======== PAGE EXTRACT ========

An offer has been made on the three-bedroom, two-bathroom house at 312 W. Hyman Ave., even though the property is not on the market, City Attorney Jim True confirmed.
“Someone threw out a contract,” he said, declining to identify the potential buyer.
Aspen City Council met in executive session Tuesday to discuss the proposed sale contract, and what the city should do with the property, which it acquired in 2007 for $3.5 million.
True said Wednesday that he had no additional information after Tuesday’s closed-door meeting with council members. Council would have to make a decision during a public meeting concerning the sale of the property.
The house, which the city put tens of thousands of dollars into for upgrades, has most recently been used as housing for Assistant City Manager Diane Foster.
The property has been on and off the market for the past few years, and prior to that it was used as affordable housing for individuals who qualify under Aspen-Pitkin County Housing Authority rules.
It was originally listed for $4.9 million, but was then reduced to $4.4 million in 2018 and then $3.95 million in 2019 before it was taken off the market.
Two Aspen property owners were under contract to buy the house for $3.8 million last year, but they walked away from the deal because limitations on what can be done with the property didn’t allow for their redevelopment plans.
The city bought the property from Jordie Gerberg because he planned to sell it and have it demolished to make way for a new home.

========

EXERCISE INSTRUCTIONS:
A) Copy the article about the offer on the Hyman Avenue house in full, word for word.
B) In the records, take the lines starting with the one containing "At what coordinates" and going on through the last line of the records, and write out only those lines with "computer-use agent" replaced by "screen assistant", changing nothing else.

======== RECORDS SHOWN ========

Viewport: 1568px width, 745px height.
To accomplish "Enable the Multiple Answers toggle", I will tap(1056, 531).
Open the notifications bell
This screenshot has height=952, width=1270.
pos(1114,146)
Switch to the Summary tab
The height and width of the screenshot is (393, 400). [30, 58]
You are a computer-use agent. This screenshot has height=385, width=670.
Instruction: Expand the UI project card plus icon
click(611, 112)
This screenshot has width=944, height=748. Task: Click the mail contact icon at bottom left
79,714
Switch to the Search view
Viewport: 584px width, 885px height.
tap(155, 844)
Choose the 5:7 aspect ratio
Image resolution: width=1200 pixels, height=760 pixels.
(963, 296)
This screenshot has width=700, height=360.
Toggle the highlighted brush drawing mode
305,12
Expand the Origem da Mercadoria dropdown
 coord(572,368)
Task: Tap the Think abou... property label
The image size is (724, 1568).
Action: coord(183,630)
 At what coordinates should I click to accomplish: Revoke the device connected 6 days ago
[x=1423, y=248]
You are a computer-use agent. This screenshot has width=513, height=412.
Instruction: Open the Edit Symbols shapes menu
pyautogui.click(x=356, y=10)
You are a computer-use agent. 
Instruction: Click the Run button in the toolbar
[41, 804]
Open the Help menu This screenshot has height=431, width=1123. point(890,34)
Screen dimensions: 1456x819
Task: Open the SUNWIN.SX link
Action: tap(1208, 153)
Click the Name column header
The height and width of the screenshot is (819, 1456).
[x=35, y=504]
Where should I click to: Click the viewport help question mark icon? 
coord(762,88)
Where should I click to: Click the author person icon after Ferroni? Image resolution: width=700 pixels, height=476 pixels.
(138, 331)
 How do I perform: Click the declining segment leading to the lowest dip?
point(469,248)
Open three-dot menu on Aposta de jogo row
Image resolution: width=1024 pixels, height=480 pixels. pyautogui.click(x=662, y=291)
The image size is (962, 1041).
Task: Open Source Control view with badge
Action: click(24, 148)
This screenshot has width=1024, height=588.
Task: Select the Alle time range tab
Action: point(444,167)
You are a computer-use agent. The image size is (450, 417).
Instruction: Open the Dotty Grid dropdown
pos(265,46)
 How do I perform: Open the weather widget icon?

========

FINAL ANSWERS:
A)
An offer has been made on the three-bedroom, two-bathroom house at 312 W. Hyman Ave., even though the property is not on the market, City Attorney Jim True confirmed.
“Someone threw out a contract,” he said, declining to identify the potential buyer.
Aspen City Council met in executive session Tuesday to discuss the proposed sale contract, and what the city should do with the property, which it acquired in 2007 for $3.5 million.
True said Wednesday that he had no additional information after Tuesday’s closed-door meeting with council members. Council would have to make a decision during a public meeting concerning the sale of the property.
The house, which the city put tens of thousands of dollars into for upgrades, has most recently been used as housing for Assistant City Manager Diane Foster.
The property has been on and off the market for the past few years, and prior to that it was used as affordable housing for individuals who qualify under Aspen-Pitkin County Housing Authority rules.
It was originally listed for $4.9 million, but was then reduced to $4.4 million in 2018 and then $3.95 million in 2019 before it was taken off the market.
Two Aspen property owners were under contract to buy the house for $3.8 million last year, but they walked away from the deal because limitations on what can be done with the property didn’t allow for their redevelopment plans.
The city bought the property from Jordie Gerberg because he planned to sell it and have it demolished to make way for a new home.

B)
 At what coordinates should I click to accomplish: Revoke the device connected 6 days ago
[x=1423, y=248]
You are a screen assistant. This screenshot has width=513, height=412.
Instruction: Open the Edit Symbols shapes menu
pyautogui.click(x=356, y=10)
You are a screen assistant. 
Instruction: Click the Run button in the toolbar
[41, 804]
Open the Help menu This screenshot has height=431, width=1123. point(890,34)
Screen dimensions: 1456x819
Task: Open the SUNWIN.SX link
Action: tap(1208, 153)
Click the Name column header
The height and width of the screenshot is (819, 1456).
[x=35, y=504]
Where should I click to: Click the viewport help question mark icon? 
coord(762,88)
Where should I click to: Click the author person icon after Ferroni? Image resolution: width=700 pixels, height=476 pixels.
(138, 331)
 How do I perform: Click the declining segment leading to the lowest dip?
point(469,248)
Open three-dot menu on Aposta de jogo row
Image resolution: width=1024 pixels, height=480 pixels. pyautogui.click(x=662, y=291)
The image size is (962, 1041).
Task: Open Source Control view with badge
Action: click(24, 148)
This screenshot has width=1024, height=588.
Task: Select the Alle time range tab
Action: point(444,167)
You are a screen assistant. The image size is (450, 417).
Instruction: Open the Dotty Grid dropdown
pos(265,46)
 How do I perform: Open the weather widget icon?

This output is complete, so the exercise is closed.